Exercise directions: For each line in the records, produce an exact copy.

Data:
++++
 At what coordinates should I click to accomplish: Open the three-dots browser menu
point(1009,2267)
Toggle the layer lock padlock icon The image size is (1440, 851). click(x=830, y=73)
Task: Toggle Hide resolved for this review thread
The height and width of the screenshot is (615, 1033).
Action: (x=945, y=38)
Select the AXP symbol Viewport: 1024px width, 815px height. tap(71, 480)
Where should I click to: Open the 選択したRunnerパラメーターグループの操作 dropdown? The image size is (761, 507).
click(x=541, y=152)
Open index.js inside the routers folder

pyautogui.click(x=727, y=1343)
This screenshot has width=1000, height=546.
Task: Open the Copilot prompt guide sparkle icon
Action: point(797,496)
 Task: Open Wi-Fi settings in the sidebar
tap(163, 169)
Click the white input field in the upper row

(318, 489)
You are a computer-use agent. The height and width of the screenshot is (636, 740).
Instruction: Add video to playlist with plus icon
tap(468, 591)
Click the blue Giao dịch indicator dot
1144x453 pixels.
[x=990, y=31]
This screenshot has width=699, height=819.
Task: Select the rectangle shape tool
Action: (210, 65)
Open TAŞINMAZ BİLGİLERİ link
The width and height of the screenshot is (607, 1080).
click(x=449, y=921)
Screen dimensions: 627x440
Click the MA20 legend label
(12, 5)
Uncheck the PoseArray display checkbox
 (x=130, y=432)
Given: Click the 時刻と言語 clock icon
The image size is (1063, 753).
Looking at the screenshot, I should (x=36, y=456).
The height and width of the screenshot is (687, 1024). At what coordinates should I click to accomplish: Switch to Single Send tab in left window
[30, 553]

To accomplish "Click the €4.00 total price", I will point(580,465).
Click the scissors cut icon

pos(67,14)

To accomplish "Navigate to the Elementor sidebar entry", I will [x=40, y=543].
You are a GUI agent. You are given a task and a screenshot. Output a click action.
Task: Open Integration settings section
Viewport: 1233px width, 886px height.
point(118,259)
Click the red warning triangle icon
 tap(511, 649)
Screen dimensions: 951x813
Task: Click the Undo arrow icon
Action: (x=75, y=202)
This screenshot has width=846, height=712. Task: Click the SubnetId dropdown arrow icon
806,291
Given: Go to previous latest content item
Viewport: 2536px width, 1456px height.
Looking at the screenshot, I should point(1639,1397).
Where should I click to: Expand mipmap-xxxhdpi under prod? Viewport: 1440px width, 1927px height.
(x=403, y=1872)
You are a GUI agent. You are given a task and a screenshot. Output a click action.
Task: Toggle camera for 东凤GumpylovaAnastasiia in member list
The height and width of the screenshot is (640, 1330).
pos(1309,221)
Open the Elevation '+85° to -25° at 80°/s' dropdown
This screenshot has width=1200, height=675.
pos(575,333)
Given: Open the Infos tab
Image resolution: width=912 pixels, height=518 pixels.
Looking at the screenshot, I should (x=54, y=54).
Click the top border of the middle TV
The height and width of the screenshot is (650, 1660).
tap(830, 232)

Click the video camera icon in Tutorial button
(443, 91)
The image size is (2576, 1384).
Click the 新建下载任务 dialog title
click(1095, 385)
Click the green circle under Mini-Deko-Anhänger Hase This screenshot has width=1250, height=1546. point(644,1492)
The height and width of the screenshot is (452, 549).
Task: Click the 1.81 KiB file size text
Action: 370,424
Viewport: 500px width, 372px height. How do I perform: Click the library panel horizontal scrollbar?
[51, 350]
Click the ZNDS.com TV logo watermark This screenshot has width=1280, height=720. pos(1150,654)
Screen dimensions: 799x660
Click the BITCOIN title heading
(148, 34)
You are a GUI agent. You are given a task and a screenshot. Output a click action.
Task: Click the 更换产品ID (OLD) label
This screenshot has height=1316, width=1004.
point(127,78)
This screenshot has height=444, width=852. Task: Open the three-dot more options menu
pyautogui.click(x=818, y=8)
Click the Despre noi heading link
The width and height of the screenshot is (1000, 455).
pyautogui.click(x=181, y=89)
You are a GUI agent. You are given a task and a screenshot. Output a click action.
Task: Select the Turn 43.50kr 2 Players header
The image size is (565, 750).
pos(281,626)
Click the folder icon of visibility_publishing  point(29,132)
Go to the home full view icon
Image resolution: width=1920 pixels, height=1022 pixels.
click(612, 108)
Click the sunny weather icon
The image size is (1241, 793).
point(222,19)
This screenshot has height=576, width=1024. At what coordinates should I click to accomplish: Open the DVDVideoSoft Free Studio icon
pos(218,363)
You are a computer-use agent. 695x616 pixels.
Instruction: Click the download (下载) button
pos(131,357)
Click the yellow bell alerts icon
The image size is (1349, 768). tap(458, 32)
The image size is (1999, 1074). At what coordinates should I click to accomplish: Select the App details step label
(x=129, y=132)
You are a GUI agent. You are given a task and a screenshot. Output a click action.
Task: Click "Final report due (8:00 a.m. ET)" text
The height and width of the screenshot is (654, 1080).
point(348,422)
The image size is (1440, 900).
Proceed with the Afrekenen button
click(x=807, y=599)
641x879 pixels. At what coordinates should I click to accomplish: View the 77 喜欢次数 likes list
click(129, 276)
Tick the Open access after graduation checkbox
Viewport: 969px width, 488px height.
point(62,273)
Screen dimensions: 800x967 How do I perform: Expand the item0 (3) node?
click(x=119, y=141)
++++
Answer to the problem:
 At what coordinates should I click to accomplish: Open the three-dots browser menu
point(1009,2267)
Toggle the layer lock padlock icon The image size is (1440, 851). click(x=830, y=73)
Task: Toggle Hide resolved for this review thread
The height and width of the screenshot is (615, 1033).
Action: (x=945, y=38)
Select the AXP symbol Viewport: 1024px width, 815px height. tap(71, 480)
Where should I click to: Open the 選択したRunnerパラメーターグループの操作 dropdown? The image size is (761, 507).
click(x=541, y=152)
Open index.js inside the routers folder

pyautogui.click(x=727, y=1343)
This screenshot has width=1000, height=546.
Task: Open the Copilot prompt guide sparkle icon
Action: point(797,496)
 Task: Open Wi-Fi settings in the sidebar
tap(163, 169)
Click the white input field in the upper row

(318, 489)
You are a computer-use agent. The height and width of the screenshot is (636, 740).
Instruction: Add video to playlist with plus icon
tap(468, 591)
Click the blue Giao dịch indicator dot
1144x453 pixels.
[x=990, y=31]
This screenshot has width=699, height=819.
Task: Select the rectangle shape tool
Action: (210, 65)
Open TAŞINMAZ BİLGİLERİ link
The width and height of the screenshot is (607, 1080).
click(x=449, y=921)
Screen dimensions: 627x440
Click the MA20 legend label
(12, 5)
Uncheck the PoseArray display checkbox
 (x=130, y=432)
Given: Click the 時刻と言語 clock icon
The image size is (1063, 753).
Looking at the screenshot, I should (x=36, y=456).
The height and width of the screenshot is (687, 1024). At what coordinates should I click to accomplish: Switch to Single Send tab in left window
[30, 553]

To accomplish "Click the €4.00 total price", I will point(580,465).
Click the scissors cut icon

pos(67,14)

To accomplish "Navigate to the Elementor sidebar entry", I will [x=40, y=543].
You are a GUI agent. You are given a task and a screenshot. Output a click action.
Task: Open Integration settings section
Viewport: 1233px width, 886px height.
point(118,259)
Click the red warning triangle icon
 tap(511, 649)
Screen dimensions: 951x813
Task: Click the Undo arrow icon
Action: (x=75, y=202)
This screenshot has width=846, height=712. Task: Click the SubnetId dropdown arrow icon
806,291
Given: Go to previous latest content item
Viewport: 2536px width, 1456px height.
Looking at the screenshot, I should point(1639,1397).
Where should I click to: Expand mipmap-xxxhdpi under prod? Viewport: 1440px width, 1927px height.
(x=403, y=1872)
You are a GUI agent. You are given a task and a screenshot. Output a click action.
Task: Toggle camera for 东凤GumpylovaAnastasiia in member list
The height and width of the screenshot is (640, 1330).
pos(1309,221)
Open the Elevation '+85° to -25° at 80°/s' dropdown
This screenshot has width=1200, height=675.
pos(575,333)
Given: Open the Infos tab
Image resolution: width=912 pixels, height=518 pixels.
Looking at the screenshot, I should (x=54, y=54).
Click the top border of the middle TV
The height and width of the screenshot is (650, 1660).
tap(830, 232)

Click the video camera icon in Tutorial button
(443, 91)
The image size is (2576, 1384).
Click the 新建下载任务 dialog title
click(1095, 385)
Click the green circle under Mini-Deko-Anhänger Hase This screenshot has width=1250, height=1546. point(644,1492)
The height and width of the screenshot is (452, 549).
Task: Click the 1.81 KiB file size text
Action: 370,424
Viewport: 500px width, 372px height. How do I perform: Click the library panel horizontal scrollbar?
[51, 350]
Click the ZNDS.com TV logo watermark This screenshot has width=1280, height=720. pos(1150,654)
Screen dimensions: 799x660
Click the BITCOIN title heading
(148, 34)
You are a GUI agent. You are given a task and a screenshot. Output a click action.
Task: Click the 更换产品ID (OLD) label
This screenshot has height=1316, width=1004.
point(127,78)
This screenshot has height=444, width=852. Task: Open the three-dot more options menu
pyautogui.click(x=818, y=8)
Click the Despre noi heading link
The width and height of the screenshot is (1000, 455).
pyautogui.click(x=181, y=89)
You are a GUI agent. You are given a task and a screenshot. Output a click action.
Task: Select the Turn 43.50kr 2 Players header
The image size is (565, 750).
pos(281,626)
Click the folder icon of visibility_publishing  point(29,132)
Go to the home full view icon
Image resolution: width=1920 pixels, height=1022 pixels.
click(612, 108)
Click the sunny weather icon
The image size is (1241, 793).
point(222,19)
This screenshot has height=576, width=1024. At what coordinates should I click to accomplish: Open the DVDVideoSoft Free Studio icon
pos(218,363)
You are a computer-use agent. 695x616 pixels.
Instruction: Click the download (下载) button
pos(131,357)
Click the yellow bell alerts icon
The image size is (1349, 768). tap(458, 32)
The image size is (1999, 1074). At what coordinates should I click to accomplish: Select the App details step label
(x=129, y=132)
You are a GUI agent. You are given a task and a screenshot. Output a click action.
Task: Click "Final report due (8:00 a.m. ET)" text
The height and width of the screenshot is (654, 1080).
point(348,422)
The image size is (1440, 900).
Proceed with the Afrekenen button
click(x=807, y=599)
641x879 pixels. At what coordinates should I click to accomplish: View the 77 喜欢次数 likes list
click(129, 276)
Tick the Open access after graduation checkbox
Viewport: 969px width, 488px height.
point(62,273)
Screen dimensions: 800x967 How do I perform: Expand the item0 (3) node?
click(x=119, y=141)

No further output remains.